CH3OH yield (a) and CH3OH selectivity (b) at 30 bar, different space velocities and different temperatures over the Cu/ZnO/Al2O3 catalyst

Figure 5b compares the selectivity to methanol obtained at different temperatures and space velocities over the commercial catalyst. As expected from thermodynamics, the higher amount of CO is produced during the experiment at higher temperature, and the selectivity towards methanol production decreases. This behavior can be caused by the competitive reverse water gas shift reaction, which is thermodynamically more preferable at higher temperatures. This may hint on a very fast side reaction, which reaches the thermodynamic equilibrium. At least, the CO formation is accelerated faster with the temperature increase than that of CH3OH, thus, favoring the CO selectivity at higher temperatures. This goes well in line with a higher energy of activation as it is mentioned later. The methanol selectivity monotonously decreases with the temperature and lies in the ranges of 33–66% at 37,000 h−1.

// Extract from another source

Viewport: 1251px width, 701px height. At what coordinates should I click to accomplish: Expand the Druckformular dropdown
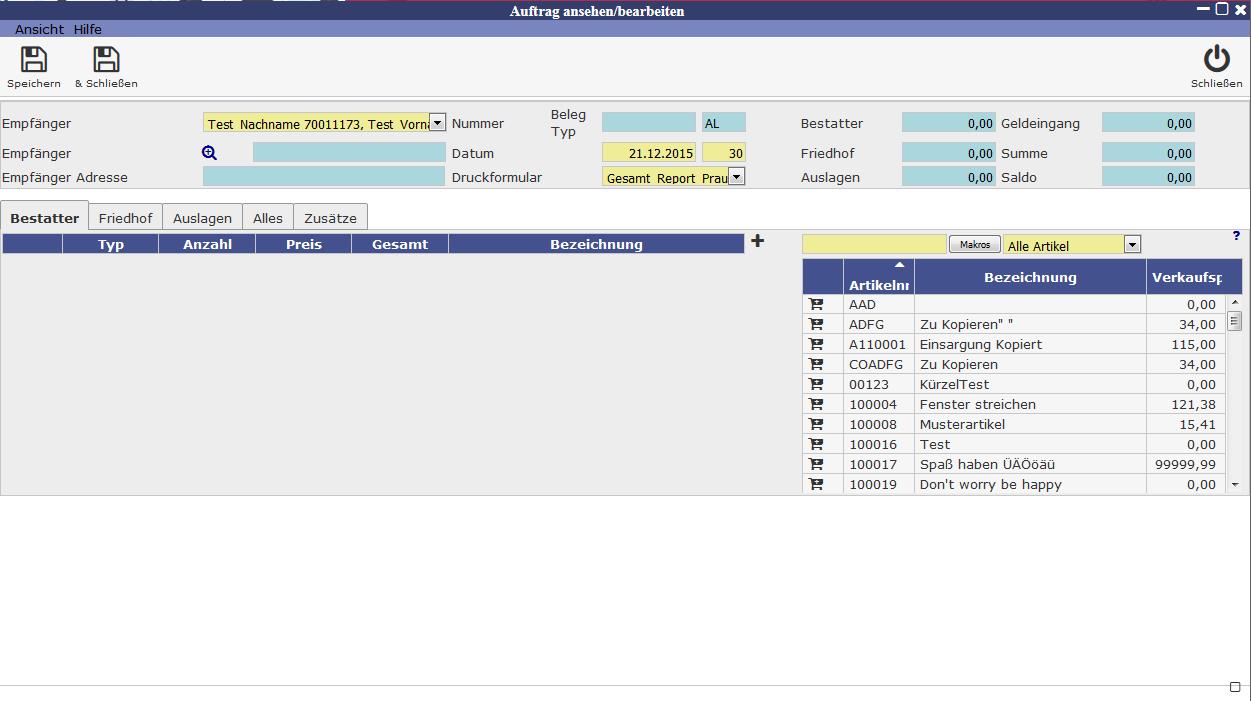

The reaction was also performed at a lower space velocity of 30,000 h−1. The same dependence of the methanol selectivity on the temperature is observed. However, there is no clear trend in influence of the space velocity on selectivity. Sun et al. [31] showed that the methanol selectivity decreases with lower space velocity. It can be explained by additional formation of CO from the secondary reaction of methanol decomposition (CH3OH = CO + 2H2) under the chosen reaction conditions. When the contact time of reactant gases with the catalyst surface is long this reaction is not a negligible process anymore. On the other hand, the lower space velocity results in the higher selectivity in case of the high water formation, which promotes a shift of the equilibrium of the reverse water gas shift reaction to the side of reactants: CO2 and H2. Hence, a lower CO amount will be formed. With these effects compensating each other, a more or less constant selectivity can be explained.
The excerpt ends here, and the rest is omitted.